• **WORK INSTRUCTIONS**:
Please copy each line of the records below that holds the word "status".

• **RECORD EXTRACTS**:

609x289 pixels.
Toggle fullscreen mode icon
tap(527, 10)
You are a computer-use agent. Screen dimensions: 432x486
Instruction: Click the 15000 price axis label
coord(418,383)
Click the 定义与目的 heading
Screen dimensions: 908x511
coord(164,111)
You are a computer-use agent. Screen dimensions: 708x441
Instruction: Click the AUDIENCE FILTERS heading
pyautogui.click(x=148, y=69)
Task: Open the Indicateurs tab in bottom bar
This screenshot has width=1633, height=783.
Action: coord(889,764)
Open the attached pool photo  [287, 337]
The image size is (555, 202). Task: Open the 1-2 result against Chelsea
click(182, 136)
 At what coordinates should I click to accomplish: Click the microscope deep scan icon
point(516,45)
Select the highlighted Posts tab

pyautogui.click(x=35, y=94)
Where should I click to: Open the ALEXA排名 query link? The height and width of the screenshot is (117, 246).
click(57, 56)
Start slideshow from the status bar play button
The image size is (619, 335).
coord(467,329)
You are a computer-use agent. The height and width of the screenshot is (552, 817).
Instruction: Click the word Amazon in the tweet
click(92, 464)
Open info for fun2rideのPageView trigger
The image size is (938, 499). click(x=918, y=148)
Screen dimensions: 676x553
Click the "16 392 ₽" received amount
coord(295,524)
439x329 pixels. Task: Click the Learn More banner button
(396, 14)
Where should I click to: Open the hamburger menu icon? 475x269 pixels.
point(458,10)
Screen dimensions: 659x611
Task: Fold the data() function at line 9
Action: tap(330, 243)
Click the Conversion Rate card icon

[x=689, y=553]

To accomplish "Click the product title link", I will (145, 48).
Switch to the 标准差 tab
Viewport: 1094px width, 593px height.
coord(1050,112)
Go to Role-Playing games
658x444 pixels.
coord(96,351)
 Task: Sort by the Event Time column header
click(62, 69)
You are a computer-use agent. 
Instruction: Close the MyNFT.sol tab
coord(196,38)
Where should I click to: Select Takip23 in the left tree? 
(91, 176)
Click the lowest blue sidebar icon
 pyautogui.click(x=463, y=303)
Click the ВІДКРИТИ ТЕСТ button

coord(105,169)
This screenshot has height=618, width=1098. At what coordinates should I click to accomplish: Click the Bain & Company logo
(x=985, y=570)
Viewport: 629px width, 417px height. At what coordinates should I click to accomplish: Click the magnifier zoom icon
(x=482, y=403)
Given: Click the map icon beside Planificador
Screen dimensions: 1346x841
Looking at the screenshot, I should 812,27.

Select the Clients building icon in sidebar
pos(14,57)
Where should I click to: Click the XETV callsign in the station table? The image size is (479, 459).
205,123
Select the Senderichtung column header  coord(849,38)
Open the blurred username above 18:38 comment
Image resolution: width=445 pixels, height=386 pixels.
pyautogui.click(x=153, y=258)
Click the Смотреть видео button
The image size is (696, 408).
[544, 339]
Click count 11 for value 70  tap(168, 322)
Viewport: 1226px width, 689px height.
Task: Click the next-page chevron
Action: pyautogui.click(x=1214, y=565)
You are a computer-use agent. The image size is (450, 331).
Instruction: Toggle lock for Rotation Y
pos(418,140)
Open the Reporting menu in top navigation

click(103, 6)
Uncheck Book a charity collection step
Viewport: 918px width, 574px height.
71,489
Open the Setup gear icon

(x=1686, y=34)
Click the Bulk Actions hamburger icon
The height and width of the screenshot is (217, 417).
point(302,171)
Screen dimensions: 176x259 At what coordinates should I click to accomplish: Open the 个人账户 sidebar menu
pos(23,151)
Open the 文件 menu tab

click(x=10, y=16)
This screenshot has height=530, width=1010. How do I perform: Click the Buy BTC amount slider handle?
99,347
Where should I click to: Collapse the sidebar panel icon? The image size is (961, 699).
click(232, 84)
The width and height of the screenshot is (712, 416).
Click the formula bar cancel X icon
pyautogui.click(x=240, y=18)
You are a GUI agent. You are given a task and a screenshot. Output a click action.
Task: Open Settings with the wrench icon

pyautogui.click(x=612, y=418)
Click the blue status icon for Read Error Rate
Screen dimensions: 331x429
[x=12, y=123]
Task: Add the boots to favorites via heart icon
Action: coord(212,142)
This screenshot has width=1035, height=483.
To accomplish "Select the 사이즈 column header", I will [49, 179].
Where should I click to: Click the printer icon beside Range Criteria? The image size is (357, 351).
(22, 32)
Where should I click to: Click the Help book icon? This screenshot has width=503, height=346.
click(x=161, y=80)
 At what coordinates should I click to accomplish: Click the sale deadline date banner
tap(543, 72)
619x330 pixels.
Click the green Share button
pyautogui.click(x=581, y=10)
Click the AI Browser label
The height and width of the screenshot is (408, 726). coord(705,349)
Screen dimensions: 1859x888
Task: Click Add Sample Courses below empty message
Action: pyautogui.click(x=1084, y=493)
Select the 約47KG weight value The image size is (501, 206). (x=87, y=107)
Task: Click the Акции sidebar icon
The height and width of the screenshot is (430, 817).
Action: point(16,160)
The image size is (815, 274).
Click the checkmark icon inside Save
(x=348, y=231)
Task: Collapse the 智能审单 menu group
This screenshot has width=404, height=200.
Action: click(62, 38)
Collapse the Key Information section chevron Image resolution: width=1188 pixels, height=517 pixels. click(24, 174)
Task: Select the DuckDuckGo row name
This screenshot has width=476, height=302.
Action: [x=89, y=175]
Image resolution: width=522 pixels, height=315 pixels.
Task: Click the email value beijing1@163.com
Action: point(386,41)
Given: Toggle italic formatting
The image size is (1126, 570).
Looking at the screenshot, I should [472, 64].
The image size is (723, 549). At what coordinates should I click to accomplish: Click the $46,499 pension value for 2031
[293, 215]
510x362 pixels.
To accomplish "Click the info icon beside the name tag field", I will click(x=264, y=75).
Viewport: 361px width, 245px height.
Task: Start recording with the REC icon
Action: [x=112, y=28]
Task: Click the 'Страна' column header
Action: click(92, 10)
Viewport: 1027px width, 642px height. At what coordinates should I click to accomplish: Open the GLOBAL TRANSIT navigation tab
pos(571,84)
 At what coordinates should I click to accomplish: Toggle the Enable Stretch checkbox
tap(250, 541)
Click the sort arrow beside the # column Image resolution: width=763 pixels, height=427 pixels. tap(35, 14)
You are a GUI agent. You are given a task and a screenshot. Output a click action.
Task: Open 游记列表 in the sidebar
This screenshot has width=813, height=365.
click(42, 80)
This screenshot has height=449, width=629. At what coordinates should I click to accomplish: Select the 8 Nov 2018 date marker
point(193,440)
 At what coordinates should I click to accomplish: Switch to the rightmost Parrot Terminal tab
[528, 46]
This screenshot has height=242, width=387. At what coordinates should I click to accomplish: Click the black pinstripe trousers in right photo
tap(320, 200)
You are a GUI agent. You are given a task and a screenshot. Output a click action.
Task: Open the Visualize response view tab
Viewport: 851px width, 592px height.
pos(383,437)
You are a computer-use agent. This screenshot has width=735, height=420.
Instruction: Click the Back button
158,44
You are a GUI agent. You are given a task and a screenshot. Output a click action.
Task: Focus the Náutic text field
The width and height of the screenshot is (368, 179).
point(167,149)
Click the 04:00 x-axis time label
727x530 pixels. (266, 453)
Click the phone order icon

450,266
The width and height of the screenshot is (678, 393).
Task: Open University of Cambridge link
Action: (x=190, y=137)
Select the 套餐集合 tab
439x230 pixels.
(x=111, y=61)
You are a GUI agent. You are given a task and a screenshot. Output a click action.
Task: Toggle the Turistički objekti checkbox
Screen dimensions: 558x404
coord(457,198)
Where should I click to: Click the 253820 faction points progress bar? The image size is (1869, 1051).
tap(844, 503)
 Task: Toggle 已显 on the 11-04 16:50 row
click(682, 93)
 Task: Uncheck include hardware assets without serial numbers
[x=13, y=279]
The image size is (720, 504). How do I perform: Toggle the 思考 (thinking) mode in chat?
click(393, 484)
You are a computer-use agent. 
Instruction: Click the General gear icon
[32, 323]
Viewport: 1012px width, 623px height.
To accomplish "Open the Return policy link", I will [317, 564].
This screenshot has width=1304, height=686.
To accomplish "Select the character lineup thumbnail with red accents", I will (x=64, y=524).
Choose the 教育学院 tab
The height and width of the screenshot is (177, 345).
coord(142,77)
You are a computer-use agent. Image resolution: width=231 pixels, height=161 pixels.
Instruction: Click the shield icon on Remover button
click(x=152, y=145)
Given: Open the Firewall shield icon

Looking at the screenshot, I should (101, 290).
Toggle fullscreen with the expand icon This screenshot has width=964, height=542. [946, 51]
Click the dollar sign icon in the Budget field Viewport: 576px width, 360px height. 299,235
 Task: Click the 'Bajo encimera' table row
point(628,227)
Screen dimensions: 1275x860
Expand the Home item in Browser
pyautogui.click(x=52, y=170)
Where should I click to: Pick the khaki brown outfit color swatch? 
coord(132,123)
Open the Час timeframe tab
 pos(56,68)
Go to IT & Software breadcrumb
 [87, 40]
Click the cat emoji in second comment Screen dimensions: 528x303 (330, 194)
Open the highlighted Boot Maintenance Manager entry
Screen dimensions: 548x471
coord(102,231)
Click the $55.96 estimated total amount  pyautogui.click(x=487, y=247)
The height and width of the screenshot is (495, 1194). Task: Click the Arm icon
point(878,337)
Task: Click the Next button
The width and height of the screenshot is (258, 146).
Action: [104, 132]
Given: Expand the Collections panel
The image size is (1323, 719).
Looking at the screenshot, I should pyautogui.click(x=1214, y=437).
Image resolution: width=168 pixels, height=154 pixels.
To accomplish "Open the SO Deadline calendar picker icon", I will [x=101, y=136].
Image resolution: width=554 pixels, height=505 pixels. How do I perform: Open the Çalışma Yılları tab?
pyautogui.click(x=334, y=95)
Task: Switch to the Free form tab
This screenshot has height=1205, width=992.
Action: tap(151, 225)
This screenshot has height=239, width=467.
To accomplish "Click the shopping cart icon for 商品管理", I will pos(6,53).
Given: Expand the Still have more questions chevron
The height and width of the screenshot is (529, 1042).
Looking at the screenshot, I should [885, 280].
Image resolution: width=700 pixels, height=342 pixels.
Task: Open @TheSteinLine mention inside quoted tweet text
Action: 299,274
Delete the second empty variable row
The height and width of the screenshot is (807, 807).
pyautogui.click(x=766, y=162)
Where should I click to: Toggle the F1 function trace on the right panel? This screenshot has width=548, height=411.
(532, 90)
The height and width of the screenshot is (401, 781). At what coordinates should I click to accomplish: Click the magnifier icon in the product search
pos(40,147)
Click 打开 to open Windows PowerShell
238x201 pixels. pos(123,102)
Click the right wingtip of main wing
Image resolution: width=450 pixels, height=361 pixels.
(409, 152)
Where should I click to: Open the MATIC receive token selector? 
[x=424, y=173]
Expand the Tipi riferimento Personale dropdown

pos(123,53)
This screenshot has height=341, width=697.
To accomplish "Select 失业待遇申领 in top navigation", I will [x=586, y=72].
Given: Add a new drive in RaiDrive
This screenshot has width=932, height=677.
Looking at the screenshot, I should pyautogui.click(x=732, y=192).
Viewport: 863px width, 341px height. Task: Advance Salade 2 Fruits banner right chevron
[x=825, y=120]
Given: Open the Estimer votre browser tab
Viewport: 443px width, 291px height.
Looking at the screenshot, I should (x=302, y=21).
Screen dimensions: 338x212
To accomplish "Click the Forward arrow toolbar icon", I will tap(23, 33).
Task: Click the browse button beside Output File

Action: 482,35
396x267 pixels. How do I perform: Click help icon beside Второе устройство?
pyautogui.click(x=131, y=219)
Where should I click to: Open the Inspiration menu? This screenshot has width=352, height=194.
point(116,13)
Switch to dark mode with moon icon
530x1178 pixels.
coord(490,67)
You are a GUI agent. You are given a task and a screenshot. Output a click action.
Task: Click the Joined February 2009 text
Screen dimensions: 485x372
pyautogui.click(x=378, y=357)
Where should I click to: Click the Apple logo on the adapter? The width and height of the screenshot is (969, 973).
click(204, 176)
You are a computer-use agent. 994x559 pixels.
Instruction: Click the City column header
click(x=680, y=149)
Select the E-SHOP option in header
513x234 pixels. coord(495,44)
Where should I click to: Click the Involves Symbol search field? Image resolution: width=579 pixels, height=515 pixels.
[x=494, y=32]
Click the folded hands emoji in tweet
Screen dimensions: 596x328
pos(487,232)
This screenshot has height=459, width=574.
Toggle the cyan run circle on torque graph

• **SOLVED EXERCISE**:
Start slideshow from the status bar play button
Click the blue status icon for Read Error Rate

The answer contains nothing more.